91. Subsection (3)(c) enables regulations to specify the information that is to accompany an application for a certificate. In particular, the regulations may require an application to be accompanied by a report of a compliance assessment. Subsection (4) defines a "compliance assessment" as being an assessment of a rail vehicle against those provisions of RVAR with which it is required to conform. Subsection (5) stipulates that the regulations may provide for such assessments to be carried out by a person appointed by the Secretary of State, known as an "appointed assessor".
92. Subsection (6) applies in the event that regulations under subsection (1) do in fact require that an application for a certificate be accompanied by a report of a compliance assessment carried out by an appointed assessor. It provides that regulations made under subsection (1) may include provisions about the appointment by the Secretary of State of appointed assessors and, under subsection (6)(b), the regulations may make provision for such assessors to charge fees in connection with their work in compiling a compliance assessment or a pre-assessment.

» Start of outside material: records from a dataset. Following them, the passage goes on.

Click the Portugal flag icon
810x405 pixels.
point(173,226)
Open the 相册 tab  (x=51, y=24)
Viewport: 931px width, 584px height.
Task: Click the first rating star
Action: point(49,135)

Subsection (6)(d) requires the regulations to include provision for referral to the Secretary of State of any dispute between an appointed assessor and a person who requested a compliance assessment about what provisions of RVAR a vehicle should be assessed against or whether or not a vehicle complies with any particular requirement of RVAR.
93. Subsection (7) defines "compliance assessment" in subsection (6)(b) to (d) as including pre-assessment work, for example, giving an advance opinion on the final compliance of a new design feature. This will enable prospective applicants for compliance certificates to obtain a view from an appointed assessor as to the likely compliance of a particular design before embarking on the construction of the feature.